Army Officials Voice Concern Over Shortfall In Recruitment

By Eric Schmitt

WASHINGTON, March 3 - The Army is so short of new recruits that for first time in nearly five years it failed in February to fill its monthly quota of volunteers sent to boot camp. Army officials called it the latest ominous sign of the Iraq war's impact on the military's ability to enlist fresh troops.

"We're very concerned about it," Army Secretary Francis J. Harvey told the Senate Armed Services Committee on Thursday when asked about recruiting shortfalls in the active-duty Army and Army Reserve. "When people ask you what you worry about the most, I say there's just two words: people and money."

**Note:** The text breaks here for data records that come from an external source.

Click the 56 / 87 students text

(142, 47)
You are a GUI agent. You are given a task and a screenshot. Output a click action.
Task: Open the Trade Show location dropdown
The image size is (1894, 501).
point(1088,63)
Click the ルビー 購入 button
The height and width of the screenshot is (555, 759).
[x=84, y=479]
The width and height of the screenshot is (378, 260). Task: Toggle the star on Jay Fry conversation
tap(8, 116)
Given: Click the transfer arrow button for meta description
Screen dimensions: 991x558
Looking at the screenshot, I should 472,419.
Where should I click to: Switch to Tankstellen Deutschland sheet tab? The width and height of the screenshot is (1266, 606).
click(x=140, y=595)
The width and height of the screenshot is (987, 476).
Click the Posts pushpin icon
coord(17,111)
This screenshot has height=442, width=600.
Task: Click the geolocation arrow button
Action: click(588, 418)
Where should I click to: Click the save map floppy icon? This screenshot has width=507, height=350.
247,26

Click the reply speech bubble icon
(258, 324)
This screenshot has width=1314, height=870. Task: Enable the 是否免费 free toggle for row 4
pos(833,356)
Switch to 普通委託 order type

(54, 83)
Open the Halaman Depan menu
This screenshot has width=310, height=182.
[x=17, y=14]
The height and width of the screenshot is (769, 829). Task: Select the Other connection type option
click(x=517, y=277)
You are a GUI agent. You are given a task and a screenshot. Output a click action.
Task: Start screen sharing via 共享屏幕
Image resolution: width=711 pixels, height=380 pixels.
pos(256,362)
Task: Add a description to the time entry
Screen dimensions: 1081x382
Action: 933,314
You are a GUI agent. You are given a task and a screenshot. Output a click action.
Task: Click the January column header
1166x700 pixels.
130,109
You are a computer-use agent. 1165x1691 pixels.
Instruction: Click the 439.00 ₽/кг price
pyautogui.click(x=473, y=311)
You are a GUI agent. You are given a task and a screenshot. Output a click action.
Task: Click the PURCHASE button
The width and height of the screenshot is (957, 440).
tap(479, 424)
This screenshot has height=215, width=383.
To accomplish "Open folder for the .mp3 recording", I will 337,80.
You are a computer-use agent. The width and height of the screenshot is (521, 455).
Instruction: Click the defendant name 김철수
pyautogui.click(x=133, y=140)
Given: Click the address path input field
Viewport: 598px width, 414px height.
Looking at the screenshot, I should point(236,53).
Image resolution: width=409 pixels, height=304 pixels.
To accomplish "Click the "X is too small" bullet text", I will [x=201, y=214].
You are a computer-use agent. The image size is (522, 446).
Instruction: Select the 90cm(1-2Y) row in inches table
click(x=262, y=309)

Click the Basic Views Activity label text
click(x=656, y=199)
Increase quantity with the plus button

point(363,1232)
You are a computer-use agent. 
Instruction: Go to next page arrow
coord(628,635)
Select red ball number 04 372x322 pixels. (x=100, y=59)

In February, the active-duty Army shipped 5,114 recruits to boot camp, 27 percent below its goal of 7,050; it was the first time since May 2000 that the Army missed a monthly goal. For the first five months of the current fiscal year, the Army has met 94 percent of its goal of 29,185 new soldiers in basic training. Over all, the Army plans to bring in 80,000 new recruits this year - 3,000 more than last year - to replace soldiers who retire or do not re-enlist.

S. Douglas Smith, a spokesman for the Army Recruiting Command, attributed the decline in February to an improving economy that siphoned off potential soldiers and the news coverage of the violence in Iraq, which so far has claimed about 1,500 American lives. The Army's February drop-off was reported on Thursday by USA Today.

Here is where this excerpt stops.